UNICEF Canada is particularly concerned about the heightened impacts on the most vulnerable children, who are more likely to detach from school, fall deeper into poverty, experience deprivations and prolonged toxic stress, and go without the support and protection they need. This is the generation that will bear the greatest impacts over time as the pandemic casts a long shadow, because it affects their development now and they will carry the debt well into their future.
Canada entered the COVID-19 pandemic without resilient conditions for childhood. According to UNICEF Canada:
- 1 in 5 children and youth live in poverty
- 1 in 10 Canadians lack internet connectivity to sustain social connections and schooling – fewer children have access in homes where connection has to be shared with other members
- 1 in 4 go to bed or went to school hungry because there isn’t enough food at home
- 1 in 4 experience abuse at home
- 1 in 4 have symptoms of depression
- 1 in 3 lack basic proficiency in reading and math at age 15
The extent to which their childhoods will rebound or erode depends on what we do now. Their future is now. Canada needs a three-part strategy to lighten the impacts of the pandemic on children and youth and foster their recovery to a better state on the other side. An optimal response to COVID-19 will balance multiple risks and consider the multiple dimensions of impacts on children:
- Child rights impact assessment is an approach used by other countries such as Scotland as a lens for crisis response, to ensure children are considered in decisions and to counter negative impacts of decisions on children. It should be applied at every stage from crisis to recovery, and include the perspectives of young people to understand their experiences and needs, and how they are part of the solution.
- Modelling and data must include a focus on the nature and scale of impacts on young people, including direct perspectives of young people in real time through mechanisms such as U-Report Canada.
1. LIGHTEN THE CRISIS
UNICEF Canada’s rapid child rights impact assessment outlined recommendations for all levels of government to ensure that children are protected from the coronavirus and the control measures. Many of these recommendations are being implemented, and UNICEF Canada is collaborating with partners to provide ongoing guidance and support as conditions evolve, including special measures for children in child welfare.
2. OPEN UP FOR CHILDREN
It is time to deliver new crisis mitigation measures that bridge to an “open up” response. The latest research on COVID-19 indicates that mitigation efforts of varying severity will likely be required through 2021. This will be a defining time for all of us, but children and youth in particular. They cannot wait months or years to return to school, resume physiotherapy, and interact with friends and relatives. We therefore recommend the urgent adaptation of standard physical distancing and lockdown strategies to mitigate the negative impacts of the pandemic on children. While optimal adaptations will depend on the setting, a guiding principle will be to rebalance the combination of measures to prioritize the restoration and advancement of child-centred services, with a particular focus on equity of access. These services should include informal, physical safe spaces for young people to access supportive relationships and recreational activities, health care and support for schooling, nutrition, mental health and psychosocial services, including those living with disabilities. Maintaining continuity of services will require policymakers to seize this moment to protect children from violence, abuse or exploitation, and classify these services as essential, while integrating health protection measures.
3. RECOVER TO BETTER
How many children recover, how quickly and how well, from the pandemic depends on the current response to the crisis and the timing of an “open up” phase that gives priority to children and youth.
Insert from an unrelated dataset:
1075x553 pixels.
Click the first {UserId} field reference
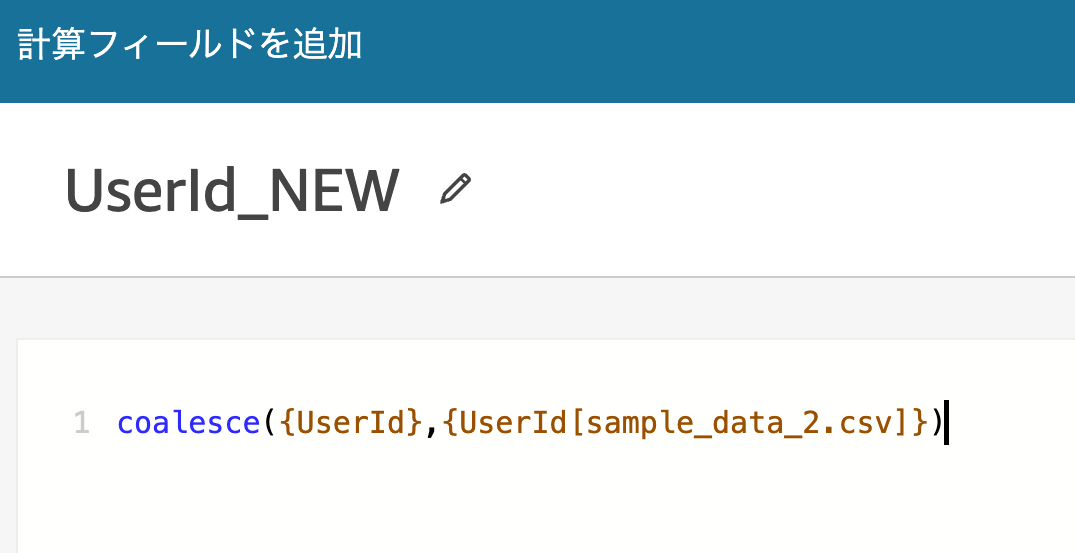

Beyond that, it is necessary to ensure that the implementation of special measures does not undermine the well-being and recovery of young people. The state of children and youth in Canada was not optimal before the pandemic, weakening their resilience to it. The future of children and youth in Canada has to be better, sustaining and increasing investment in their well-being and reducing the equity gaps among them, and ensuring they have a bright and resilient future.